─── Dataset records ───
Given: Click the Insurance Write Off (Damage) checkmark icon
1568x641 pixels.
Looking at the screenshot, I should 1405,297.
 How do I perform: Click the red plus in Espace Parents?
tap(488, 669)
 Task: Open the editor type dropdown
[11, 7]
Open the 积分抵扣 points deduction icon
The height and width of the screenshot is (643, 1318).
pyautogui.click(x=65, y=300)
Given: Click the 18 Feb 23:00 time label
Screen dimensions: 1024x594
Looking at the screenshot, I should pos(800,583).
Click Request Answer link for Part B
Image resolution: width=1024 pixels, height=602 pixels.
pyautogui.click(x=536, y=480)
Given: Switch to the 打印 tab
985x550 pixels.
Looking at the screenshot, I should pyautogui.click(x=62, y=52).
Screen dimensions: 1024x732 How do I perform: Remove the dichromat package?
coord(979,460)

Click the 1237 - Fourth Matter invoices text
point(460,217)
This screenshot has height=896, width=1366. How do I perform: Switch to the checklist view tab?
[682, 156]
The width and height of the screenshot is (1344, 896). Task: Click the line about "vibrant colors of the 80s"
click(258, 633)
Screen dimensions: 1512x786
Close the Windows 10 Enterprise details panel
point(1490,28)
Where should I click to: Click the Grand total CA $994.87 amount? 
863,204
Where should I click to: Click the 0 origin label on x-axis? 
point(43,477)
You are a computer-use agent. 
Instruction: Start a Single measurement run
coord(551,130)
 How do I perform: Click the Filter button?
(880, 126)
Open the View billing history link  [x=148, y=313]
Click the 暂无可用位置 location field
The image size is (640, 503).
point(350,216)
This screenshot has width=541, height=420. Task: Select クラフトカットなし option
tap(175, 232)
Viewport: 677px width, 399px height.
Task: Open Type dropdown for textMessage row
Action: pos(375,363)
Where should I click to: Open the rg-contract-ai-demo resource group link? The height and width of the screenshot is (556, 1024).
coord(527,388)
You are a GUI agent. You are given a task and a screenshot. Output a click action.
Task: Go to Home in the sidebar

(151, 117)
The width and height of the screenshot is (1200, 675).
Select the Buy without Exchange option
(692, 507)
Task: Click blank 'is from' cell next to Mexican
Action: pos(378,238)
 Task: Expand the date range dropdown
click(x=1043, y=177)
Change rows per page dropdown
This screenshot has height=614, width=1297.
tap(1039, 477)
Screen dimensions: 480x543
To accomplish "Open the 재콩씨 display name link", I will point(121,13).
───
Exercise details —
Begin with the line that contains "Task: Expand the date range dropdown" and end with the last line of the data. Repeat those two lines and all between them exactly.

Response to the exercise —
 Task: Expand the date range dropdown
click(x=1043, y=177)
Change rows per page dropdown
This screenshot has height=614, width=1297.
tap(1039, 477)
Screen dimensions: 480x543
To accomplish "Open the 재콩씨 display name link", I will point(121,13).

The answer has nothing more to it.